People with hearing damage tend to lose high and low frequencies first, so it is possible your janitor can’t hear the squeal. I’ve known other people with hearing aids who have had the same problem, and they can hear it, but for them it’s a choice between turning the hearing aid down to the point where they can’t hear anything anyway or living with the squeal, or constantly adjusting the hearing aid’s gain to try and get it just under the level where feedback occurs.
I think there was a recent thread somewhere around here asking about a sixth sense of balance. The gist on balance is that you pick up and interpret senses from various (real) senses and react subconciously.
Seeing subtle changes in light, sounds, and termperature or a gentle movement of air, I’d WAG, works in the same way, which would be why hearing a slight breeze behind you that moves a curtain a little bit and changes a shadow in the corner of your eye a centimeter makes you leap out of your wits sometimes - and scares you more when you notice that there is no one there.

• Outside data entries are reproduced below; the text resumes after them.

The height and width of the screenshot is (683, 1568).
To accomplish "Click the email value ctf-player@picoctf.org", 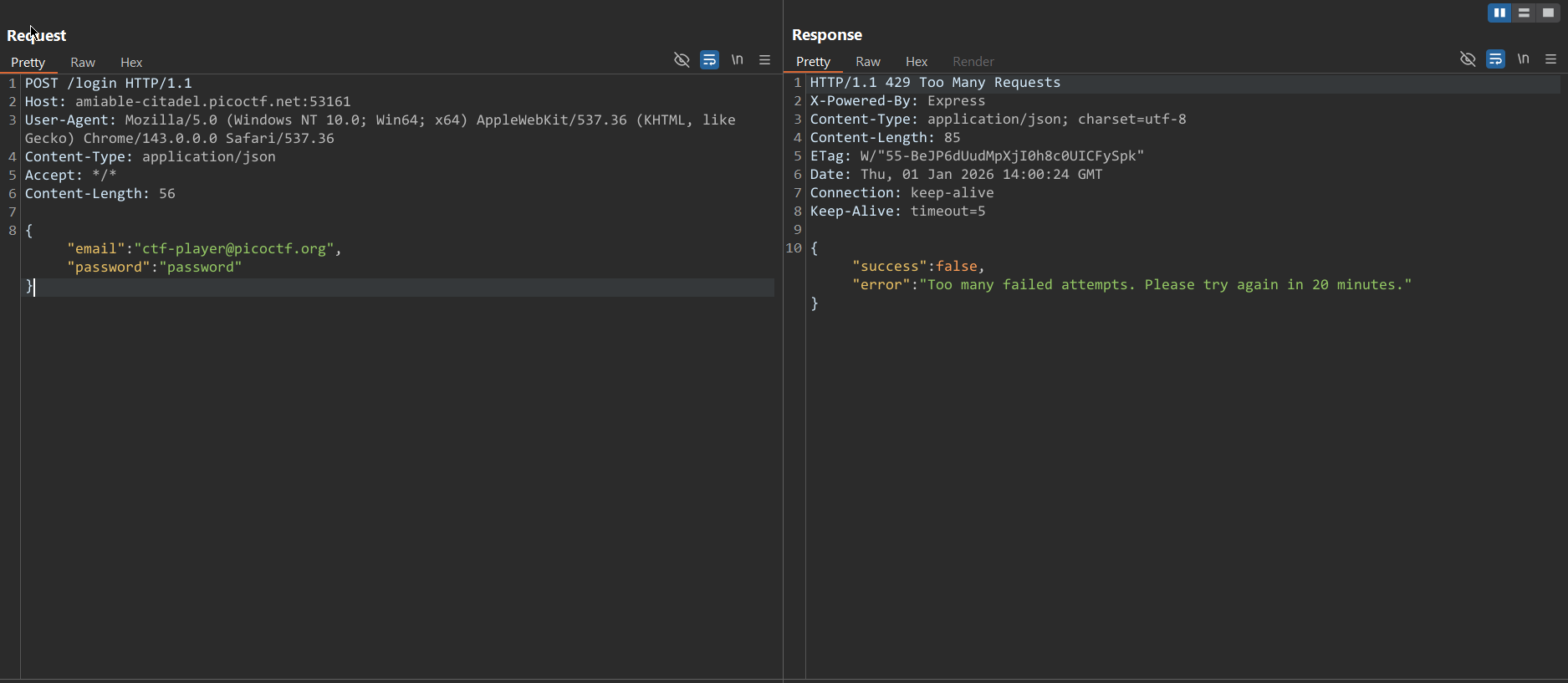I will [234, 249].
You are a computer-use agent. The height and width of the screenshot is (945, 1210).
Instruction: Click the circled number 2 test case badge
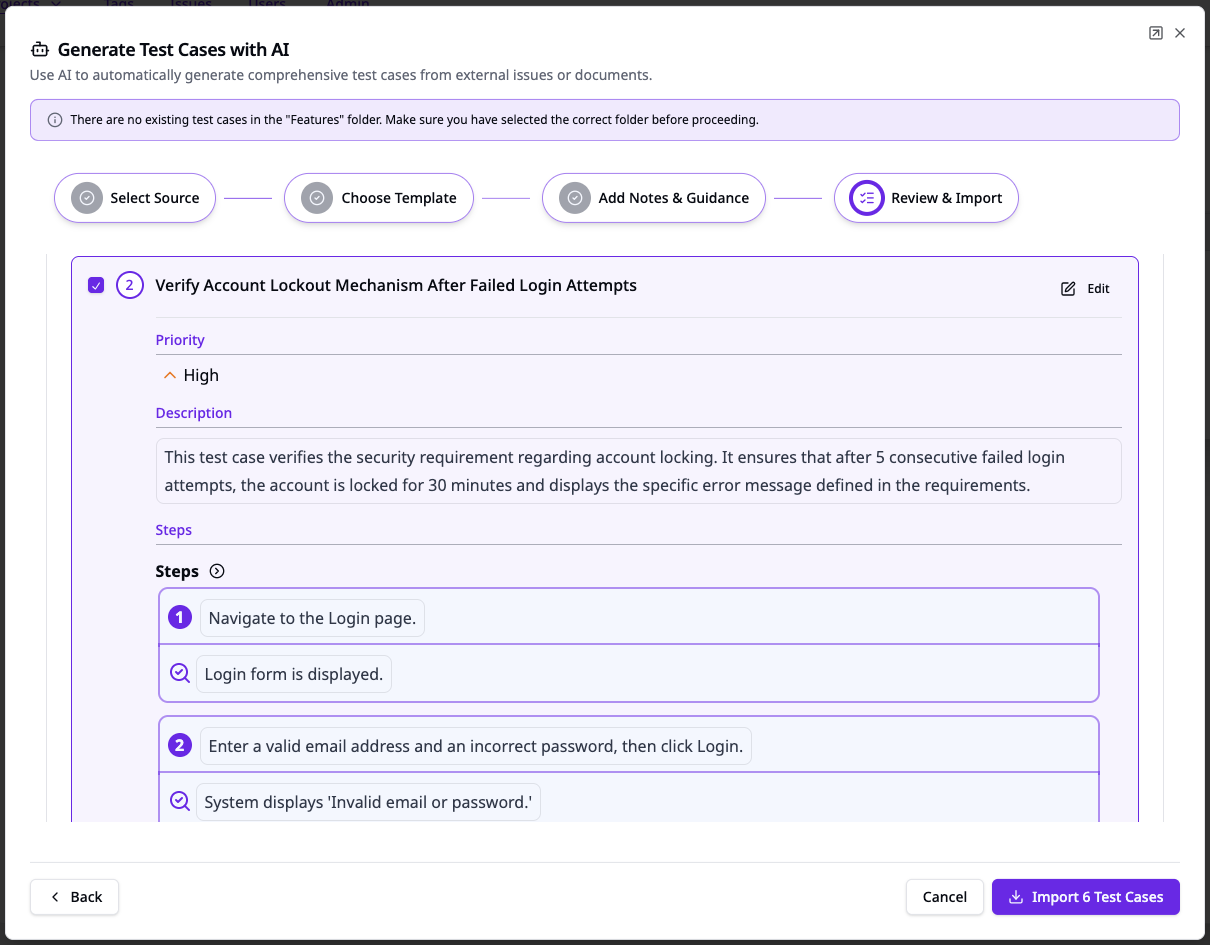(130, 286)
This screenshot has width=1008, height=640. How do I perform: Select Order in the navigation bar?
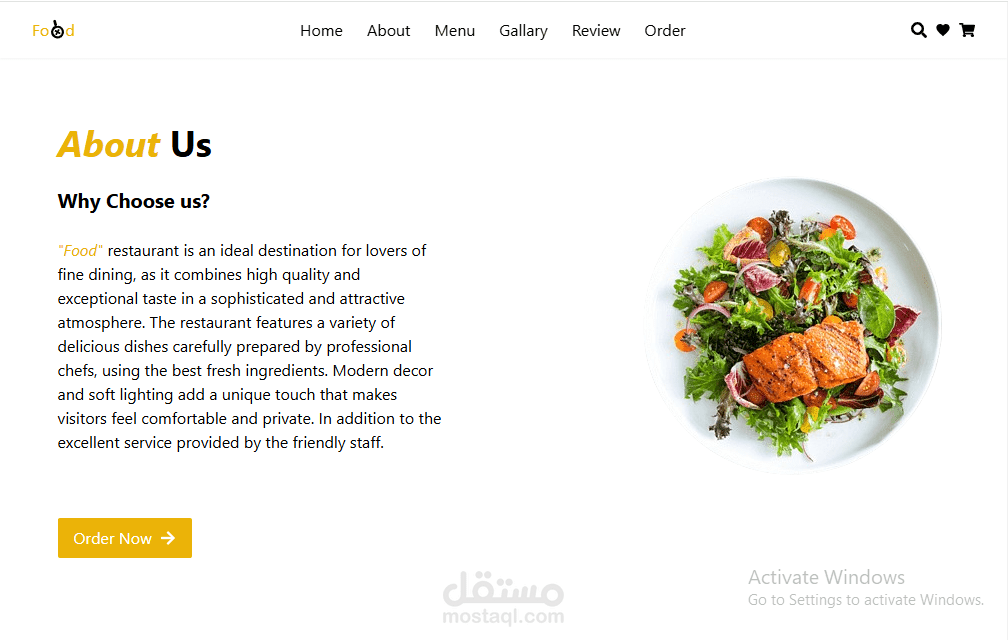(x=665, y=31)
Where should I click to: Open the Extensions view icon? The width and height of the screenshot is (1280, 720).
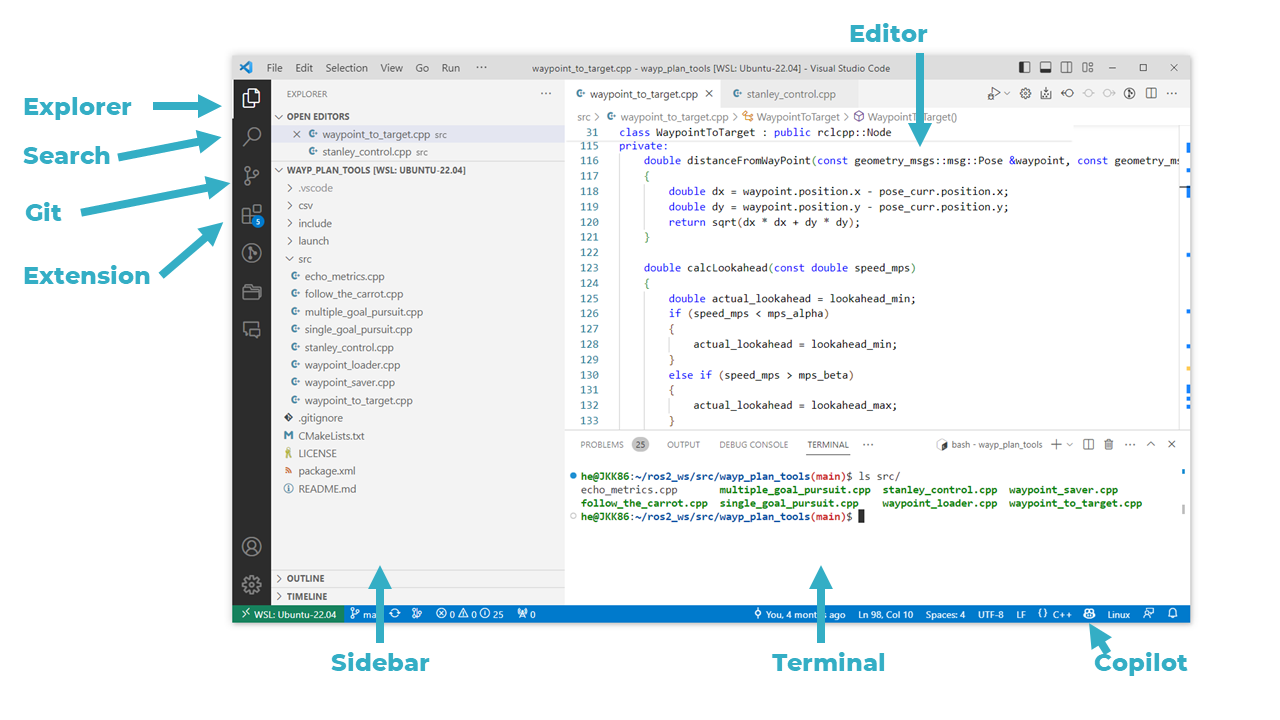coord(252,215)
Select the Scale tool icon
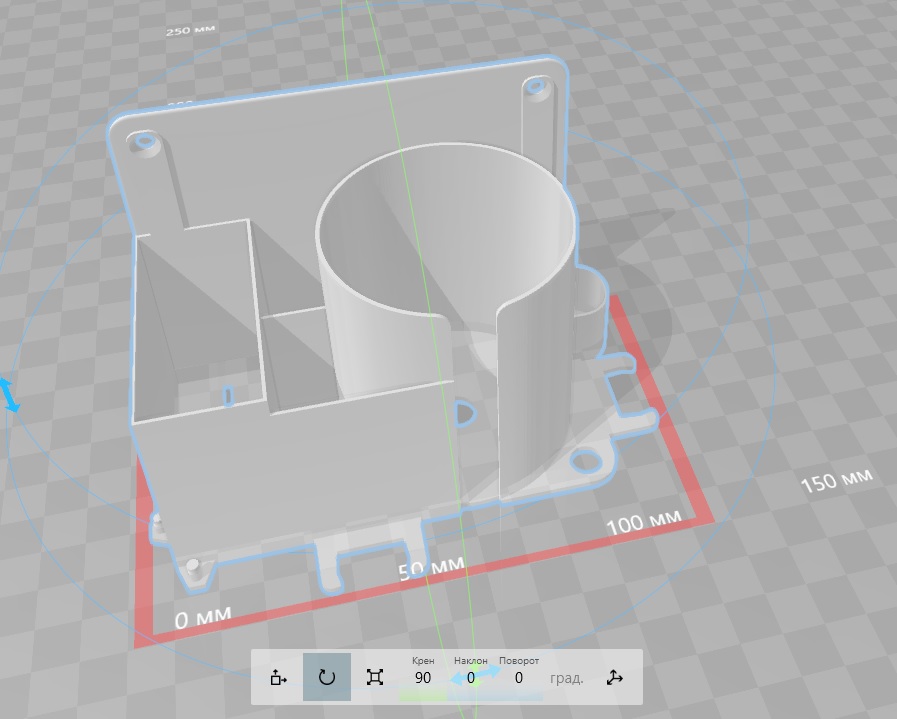 click(x=375, y=677)
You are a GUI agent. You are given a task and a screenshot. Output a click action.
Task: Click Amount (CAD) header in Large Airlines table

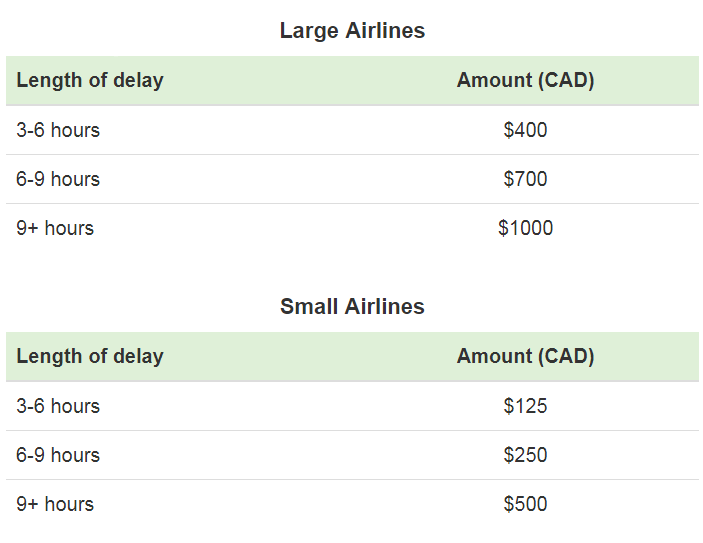[525, 81]
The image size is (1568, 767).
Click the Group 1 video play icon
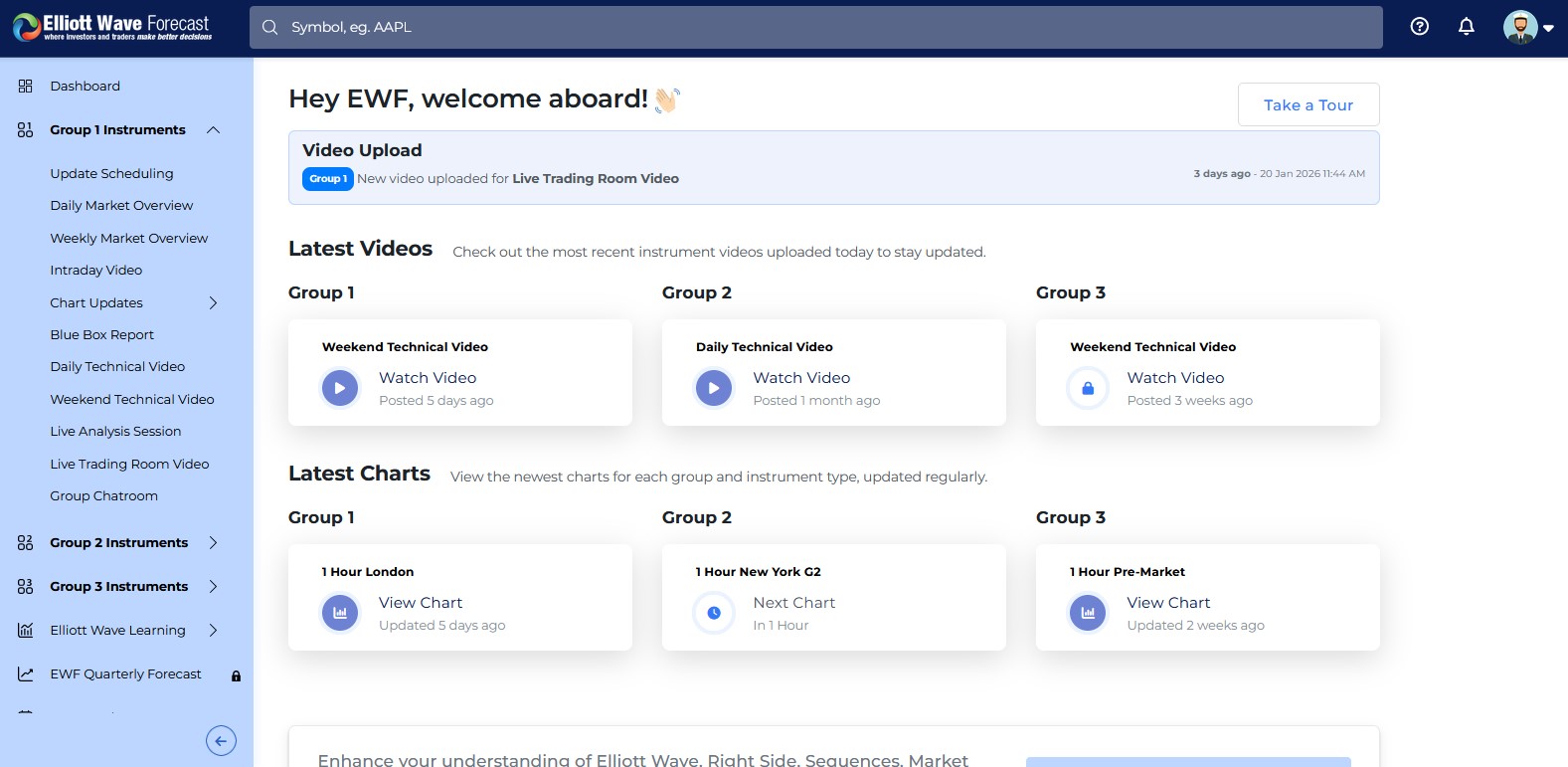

I’d presume subtle temperature, smell, etc changes that we never notice tell us a lot that we don’t see as obviously as visual interpretation. After all, animals are great at knowing someone is walking towards them around a corner. Next time you are in the middle of a forest at night, notice what makes you looking over your shoulder.
Hearing aids - my grandfather can’t hear his hearing aid when it starts making that noise. We just tell him “Grandfather, you’re squeaking again” and he turns it down.